In a concurring opinion, Judge Kenneth Kiyul Lee, also a Trump appointee, wrote that “California’s legal position has no logical stopping point and would ultimately erode fundamental rights enumerated in our Constitution.”
Although the decision of the panel—which previously ruled against the law—to return the case to the district court could be an example of judicial meticulousness, it gives California another opportunity to justify its age-specific ban on long gun possession that’s now on an even weaker constitutional footing in light of the Bruen opinion.
Attorneys for the state argued the history standard enunciated in Bruen “dramatically changed the ground rules” for gun law litigation, so the case needed to return to the district court to examine new evidence, including historical records, the Los Angeles Times reported.
The state argues the Bruen ruling was narrow and that the ban on sales of long guns to young adults was still constitutional.
The office of California Attorney General Rob Bonta, a Democrat, told the newspaper it was eager to defend the law “to protect the public safety of Californians and so that they can safely live, work, and congregate without fear of becoming a victim of gun violence.”
Bonta is known for his opposition to Second Amendment rights.
Four of the judges dissented from the remand ruling.
Judge Diarmuid F. O’Scannlain, a Reagan appointee who authored the dissenting opinion, wrote that the majority was failing “to resolve the straightforward legal issues presented by this case.”
“After Bruen, the question before us is simple. Nevertheless, our Court today declines to answer it. In refusing to do so, our Court delays the resolution of this case, wastes judicial resources, and fails to provide guidance to the lower court of our Circuit. As a judge of this Court, I feel obliged to offer such guidance, even if a majority of my colleagues does not,” O’Scannlain wrote.
“We are bound, now, by Bruen, so there is no good reason why we could not issue a narrow, unanimous opinion in this case.
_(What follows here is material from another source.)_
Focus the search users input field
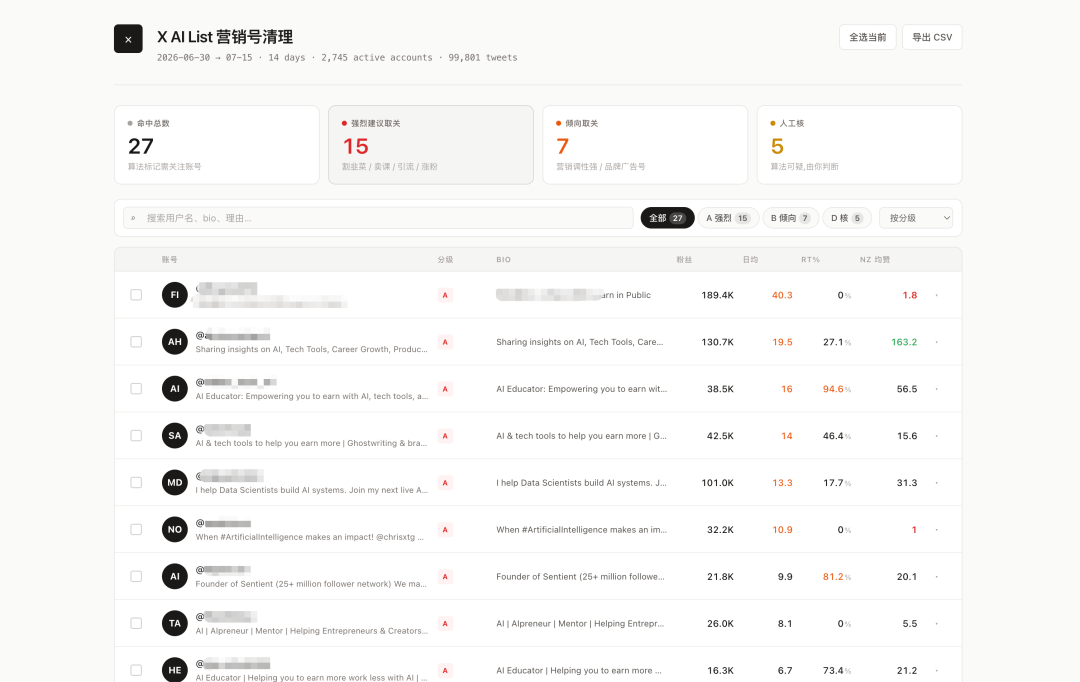Image resolution: width=1080 pixels, height=682 pixels. coord(378,218)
“The traditional justifications for remand are absent here. The issue before us is purely legal, and not one that requires further factual development.”
Young’s attorney, Alan Alexander Beck of San Diego, told the Los Angeles Times that he agreed with O’Scannlain.
“This case has been in litigation for 10 years, and, in light of the fact that this is a pure issue of law, there’s actually no need for the 9th Circuit to remand the issue,” Beck said.
“They should have issued a ruling on the merits.”